Nested loop execution in PHP - Time & Space Complexity
When we have loops inside loops, the time it takes to run the code can grow quickly.
We want to see how the work increases as the input gets bigger.
Analyze the time complexity of the following code snippet.
for ($i = 0; $i < $n; $i++) {
for ($j = 0; $j < $n; $j++) {
echo $i * $j . "\n";
}
}
This code prints the product of two numbers for every pair from 0 to n-1.
Identify the loops, recursion, array traversals that repeat.
- Primary operation: The inner loop's echo statement runs.
- How many times: The inner loop runs n times for each of the n outer loop runs, so n x n times.
As n grows, the total number of times the echo runs grows much faster.

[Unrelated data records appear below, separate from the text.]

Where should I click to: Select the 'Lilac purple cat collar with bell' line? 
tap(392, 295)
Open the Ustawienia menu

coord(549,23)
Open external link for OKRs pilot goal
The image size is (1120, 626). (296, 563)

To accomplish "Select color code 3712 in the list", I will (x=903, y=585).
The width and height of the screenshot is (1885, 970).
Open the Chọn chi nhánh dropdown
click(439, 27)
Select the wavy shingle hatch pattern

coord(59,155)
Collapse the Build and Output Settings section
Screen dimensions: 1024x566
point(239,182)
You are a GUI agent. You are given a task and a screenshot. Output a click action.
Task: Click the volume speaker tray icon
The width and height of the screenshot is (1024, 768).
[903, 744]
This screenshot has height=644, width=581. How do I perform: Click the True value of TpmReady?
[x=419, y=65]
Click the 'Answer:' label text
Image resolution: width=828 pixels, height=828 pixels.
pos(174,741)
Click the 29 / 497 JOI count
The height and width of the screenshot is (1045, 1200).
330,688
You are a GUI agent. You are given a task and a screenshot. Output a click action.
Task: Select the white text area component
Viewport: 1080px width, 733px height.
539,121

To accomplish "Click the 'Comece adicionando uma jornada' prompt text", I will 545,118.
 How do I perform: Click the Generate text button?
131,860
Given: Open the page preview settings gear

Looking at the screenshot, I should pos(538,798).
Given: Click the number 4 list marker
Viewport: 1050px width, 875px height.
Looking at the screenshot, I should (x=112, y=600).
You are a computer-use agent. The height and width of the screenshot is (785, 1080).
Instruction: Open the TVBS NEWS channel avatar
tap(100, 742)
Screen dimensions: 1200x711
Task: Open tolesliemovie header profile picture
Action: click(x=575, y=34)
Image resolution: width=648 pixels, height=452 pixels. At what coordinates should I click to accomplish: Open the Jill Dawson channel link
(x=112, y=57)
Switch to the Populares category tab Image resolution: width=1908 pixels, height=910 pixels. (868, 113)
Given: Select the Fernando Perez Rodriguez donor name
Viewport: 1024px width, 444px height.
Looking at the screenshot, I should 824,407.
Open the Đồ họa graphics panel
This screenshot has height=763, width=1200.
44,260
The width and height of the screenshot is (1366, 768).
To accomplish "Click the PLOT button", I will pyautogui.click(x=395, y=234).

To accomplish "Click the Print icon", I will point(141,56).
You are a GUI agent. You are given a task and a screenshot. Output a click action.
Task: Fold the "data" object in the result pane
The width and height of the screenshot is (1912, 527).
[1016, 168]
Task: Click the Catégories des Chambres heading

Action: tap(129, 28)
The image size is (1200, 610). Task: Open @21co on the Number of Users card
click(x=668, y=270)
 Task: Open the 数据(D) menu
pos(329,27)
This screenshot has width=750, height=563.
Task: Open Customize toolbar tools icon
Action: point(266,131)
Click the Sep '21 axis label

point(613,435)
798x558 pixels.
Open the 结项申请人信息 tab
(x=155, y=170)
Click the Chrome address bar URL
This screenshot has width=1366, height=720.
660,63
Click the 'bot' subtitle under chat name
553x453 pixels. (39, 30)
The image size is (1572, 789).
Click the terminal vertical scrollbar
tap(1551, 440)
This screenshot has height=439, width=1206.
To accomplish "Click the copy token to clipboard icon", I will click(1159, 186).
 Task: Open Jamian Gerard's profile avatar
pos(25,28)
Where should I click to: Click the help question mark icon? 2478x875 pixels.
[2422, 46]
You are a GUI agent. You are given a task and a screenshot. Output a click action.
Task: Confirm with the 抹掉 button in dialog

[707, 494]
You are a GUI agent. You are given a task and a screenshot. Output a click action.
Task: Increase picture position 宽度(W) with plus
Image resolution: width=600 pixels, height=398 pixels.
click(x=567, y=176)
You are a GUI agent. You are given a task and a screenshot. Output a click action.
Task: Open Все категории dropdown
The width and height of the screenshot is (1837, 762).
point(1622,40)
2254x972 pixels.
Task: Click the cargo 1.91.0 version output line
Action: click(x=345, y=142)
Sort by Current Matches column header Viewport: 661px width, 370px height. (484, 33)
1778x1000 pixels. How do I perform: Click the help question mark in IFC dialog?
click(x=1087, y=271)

| Input Size (n) | Approx. Operations |
|---|---|
| 10 | 100 |
| 100 | 10,000 |
| 1000 | 1,000,000 |
Pattern observation: When n gets 10 times bigger, the work gets 100 times bigger.
Time Complexity: O(n2)
This means the work grows with the square of the input size, so doubling n makes the work about four times bigger.
[X] Wrong: "Since there are two loops, the time is just twice as long as one loop."
[OK] Correct: The loops are nested, so the inner loop runs completely for each outer loop step, multiplying the work, not just adding.
Understanding nested loops helps you explain how your code handles bigger inputs and shows you can think about efficiency clearly.
"What if the inner loop ran only up to a fixed number instead of n? How would the time complexity change?"